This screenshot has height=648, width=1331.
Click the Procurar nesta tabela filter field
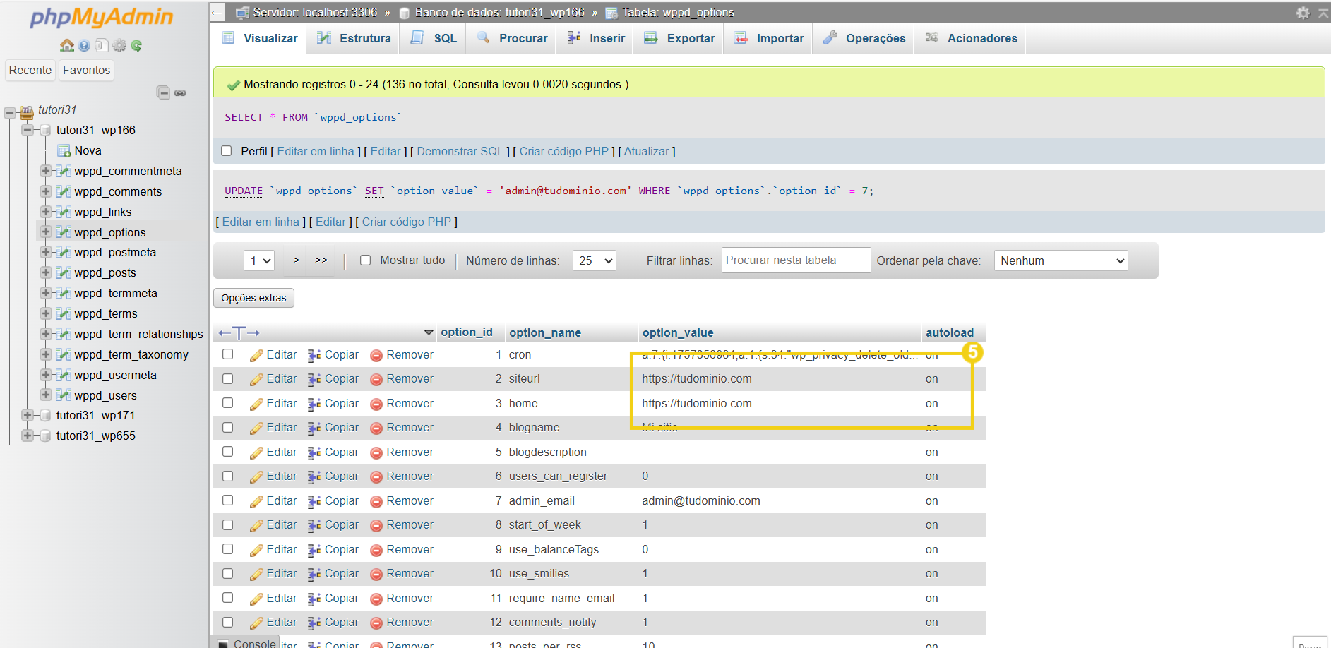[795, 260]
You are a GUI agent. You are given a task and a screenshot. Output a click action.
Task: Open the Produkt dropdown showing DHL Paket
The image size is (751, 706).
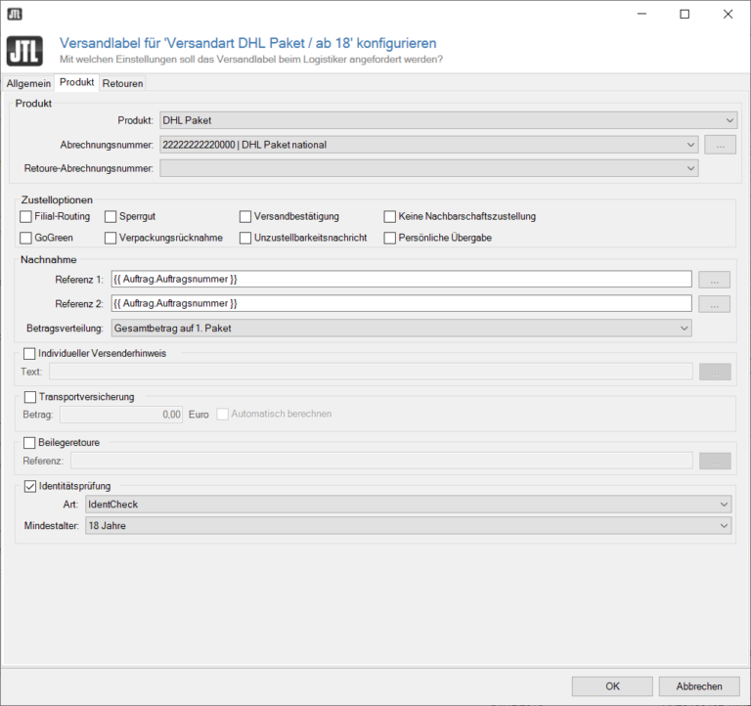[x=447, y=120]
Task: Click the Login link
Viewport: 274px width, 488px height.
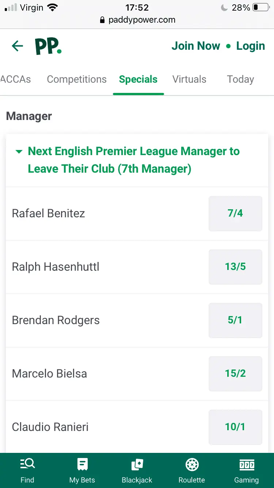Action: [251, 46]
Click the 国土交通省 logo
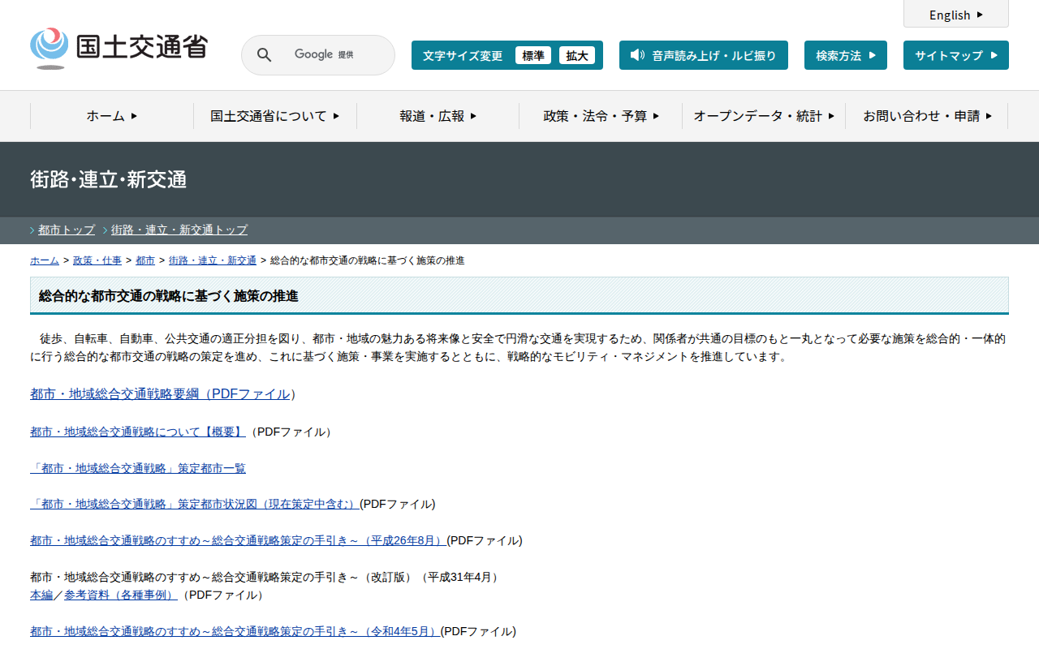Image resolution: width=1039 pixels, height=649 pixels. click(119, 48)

==============================

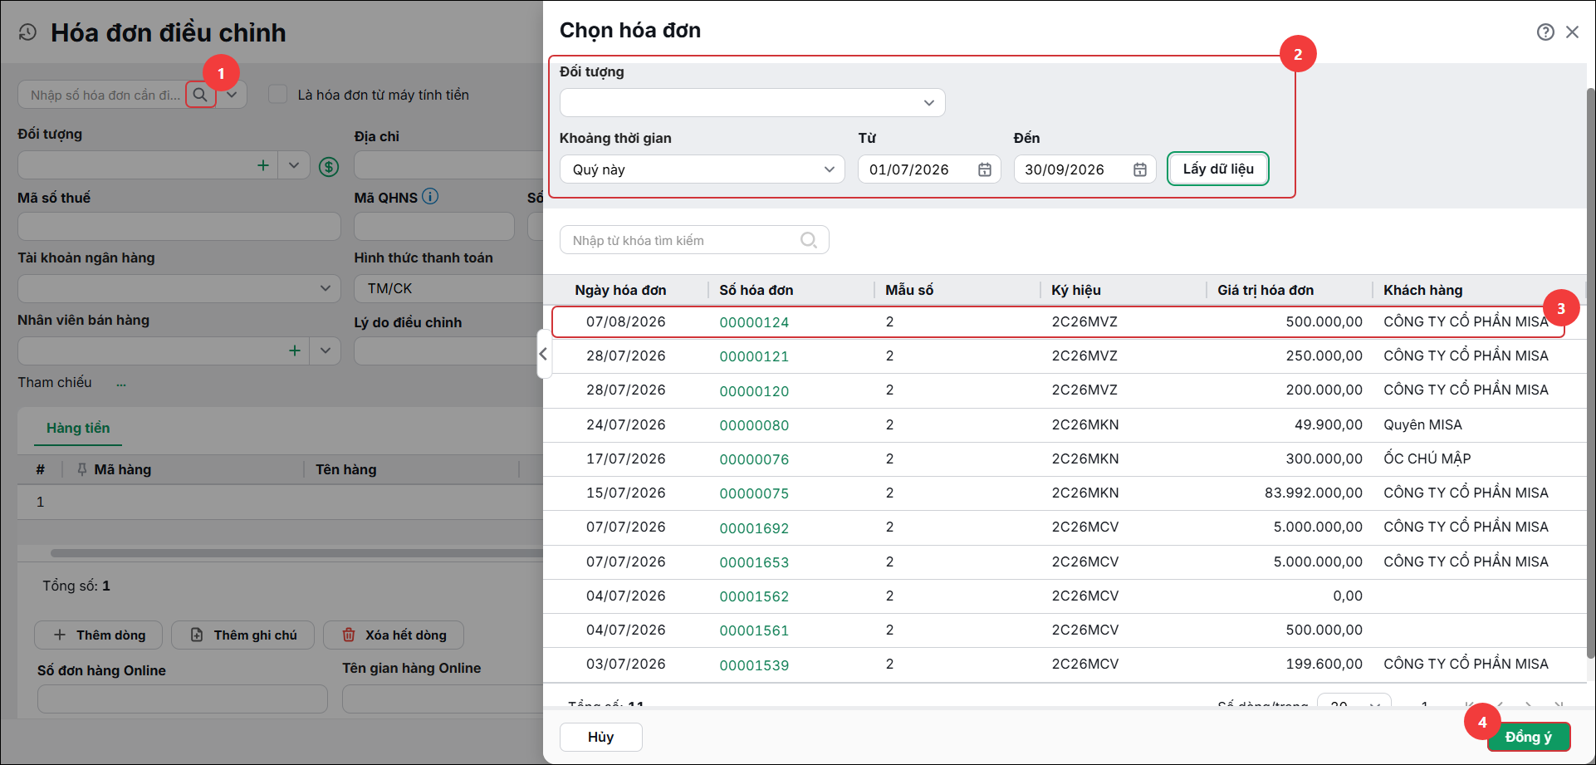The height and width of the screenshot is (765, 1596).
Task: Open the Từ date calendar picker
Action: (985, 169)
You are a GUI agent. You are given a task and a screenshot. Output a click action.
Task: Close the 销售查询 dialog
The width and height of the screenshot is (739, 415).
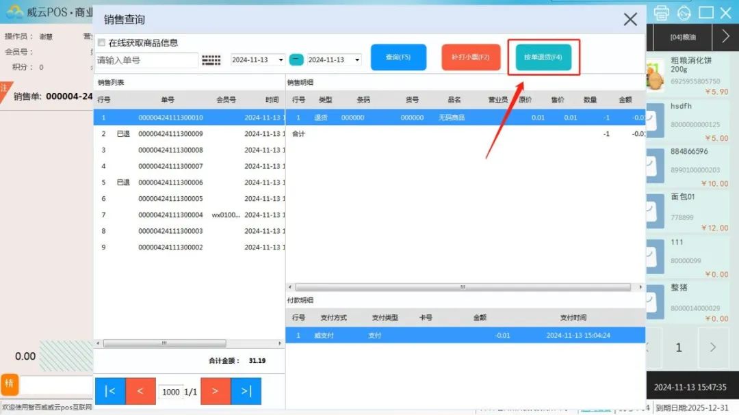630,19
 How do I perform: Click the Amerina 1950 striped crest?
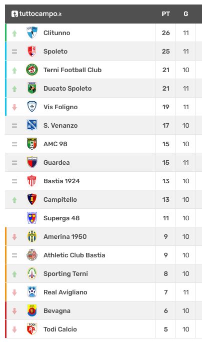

==============================

- Task to complete
Your answer is the exact run of lines above from the one with "The width and" through the one with "How do I perform: Click", both ends included, minus any picture.

- Finished task
The width and height of the screenshot is (739, 415).
630,19
 How do I perform: Click the Amerina 1950 striped crest?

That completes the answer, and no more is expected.